Arriva announced in August 2021 they would be closing the South Wigston depot after 64 years with most services moving to Thurmaston depot in October 2021, National Express Transport Solutions have since taken over the site, relocating from their base on nearby Gloucester Crescent.

==Depots==

=== Current Depots ===
Arriva Midlands operate eleven depots as of January 2022 in:
- Derby
- Shrewsbury
- Tamworth
- Telford
- Thurmaston also the HQ for Arriva Midlands
- Barwell
- Milton Keynes
- Luton
- Aylesbury
- High Wycombe

In 2017, four Arriva Shires & Essex depots (Milton Keynes, Luton, Aylesbury and High Wycombe), and their routes, were transferred into the management of Arriva Midlands. The vehicles were renumbered in late 2018 and early 2019 to avoid multiple Arriva Midlands vehicles sharing the same fleet numbers.

In 2018, the Cannock depot began closing entirely on Sundays due to county council subsidy cuts, leaving Cannock without buses, with the Cannock depot being sold to D&G bus in January 2021.

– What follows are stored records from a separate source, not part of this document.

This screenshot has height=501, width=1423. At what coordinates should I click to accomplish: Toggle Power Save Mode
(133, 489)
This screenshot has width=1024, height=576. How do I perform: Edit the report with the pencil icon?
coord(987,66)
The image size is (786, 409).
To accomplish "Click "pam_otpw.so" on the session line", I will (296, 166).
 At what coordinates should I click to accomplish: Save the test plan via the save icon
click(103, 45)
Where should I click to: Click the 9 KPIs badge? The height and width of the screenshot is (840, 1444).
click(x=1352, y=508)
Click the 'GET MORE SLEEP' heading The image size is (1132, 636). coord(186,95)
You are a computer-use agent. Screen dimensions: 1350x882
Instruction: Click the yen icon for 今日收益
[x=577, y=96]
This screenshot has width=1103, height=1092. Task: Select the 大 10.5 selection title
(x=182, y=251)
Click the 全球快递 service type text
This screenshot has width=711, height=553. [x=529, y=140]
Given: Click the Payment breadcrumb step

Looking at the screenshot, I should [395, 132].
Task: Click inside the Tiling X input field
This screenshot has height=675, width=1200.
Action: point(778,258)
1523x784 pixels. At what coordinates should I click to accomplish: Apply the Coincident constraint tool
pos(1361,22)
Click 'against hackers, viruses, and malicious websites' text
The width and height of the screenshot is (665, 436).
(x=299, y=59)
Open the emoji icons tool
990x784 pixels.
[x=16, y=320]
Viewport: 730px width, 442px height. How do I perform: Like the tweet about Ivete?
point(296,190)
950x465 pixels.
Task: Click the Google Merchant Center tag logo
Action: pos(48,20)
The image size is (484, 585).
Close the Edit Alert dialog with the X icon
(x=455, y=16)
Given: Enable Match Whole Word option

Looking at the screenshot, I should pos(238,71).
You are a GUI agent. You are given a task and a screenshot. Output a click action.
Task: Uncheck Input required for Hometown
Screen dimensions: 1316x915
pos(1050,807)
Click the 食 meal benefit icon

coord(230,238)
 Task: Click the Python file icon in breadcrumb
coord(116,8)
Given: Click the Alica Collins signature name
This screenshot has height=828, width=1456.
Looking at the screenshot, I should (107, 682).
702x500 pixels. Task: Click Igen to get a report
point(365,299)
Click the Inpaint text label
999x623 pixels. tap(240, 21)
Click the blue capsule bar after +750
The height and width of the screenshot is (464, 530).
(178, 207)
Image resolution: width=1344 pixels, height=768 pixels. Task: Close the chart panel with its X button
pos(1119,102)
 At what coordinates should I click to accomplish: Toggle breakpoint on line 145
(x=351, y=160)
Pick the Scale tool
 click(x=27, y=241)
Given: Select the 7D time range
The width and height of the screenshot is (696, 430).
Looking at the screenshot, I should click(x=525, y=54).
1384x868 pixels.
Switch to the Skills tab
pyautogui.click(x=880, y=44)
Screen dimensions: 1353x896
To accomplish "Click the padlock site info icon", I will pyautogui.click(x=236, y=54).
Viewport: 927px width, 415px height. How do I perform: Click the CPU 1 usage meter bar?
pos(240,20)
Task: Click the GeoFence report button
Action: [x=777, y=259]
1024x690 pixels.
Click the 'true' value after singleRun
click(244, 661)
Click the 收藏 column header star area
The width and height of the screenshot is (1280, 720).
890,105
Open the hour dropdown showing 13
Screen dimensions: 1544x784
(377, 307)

In 2023, Arriva announced that it planned to close the Oswestry depot as a result of low patronage and financial difficulties following the Covid-19 pandemic. Most services operated from Oswestry would be moved to Shrewsbury and Arriva Buses Wales' Wrexham depot if the planned closure is approved. The closure went ahead in early summer 2023.

=== Former Depots ===
- Cannock - purchased by D&G Bus in November 2020, and was transferred on 9 January 2021.
- Burton-upon-Trent - purchased by Midland Classic in 2016
- Wednesfield - closed in 2017 due to loss of most Transport for West Midlands contracted services. Nine vehicles and remaining tendered routes sold to Diamond Bus. Commercially run routes 35, and 35A were moved to Cannock Depot, while routes 10, 10A, and 10B were transferred to Telford Depot. Service 10 has since been withdrawn by Arriva (after a spell being operated by Cannock depot) with the 10A & 10B now operated by National Express.
- Bridgnorth depot, an outstation of Telford, operated services 585-588 in South Staffordshire along with service 9, 297, 101 and 436. The depot closed with the ending of the 585-588 routes in 2012 with services being operated by Shrewsbury (436) and Telford (other routes). It was located on the Stanmore Industrial Estate.
- Wellington - replaced by new depot in Telford.
- Southgates - Former Midland Fox garage closed in 2009 and operations were merged with the Thurmaston Depot
- Wigston - Closed 31 October 2021
- Oswestry - Operated by Arriva since early 2000s after moving from previous Midland Red depot. Operated services 2/2A/2C, 53, 54, 405, 449, 79A, 71, X5 prior to decision to close depot in early 2023. Services 53 and X5 transferred to Shrewsbury whereas services 2/2A/2C transferred to Arriva Wales Wrexham; all remaining routes were reallocated to other operators.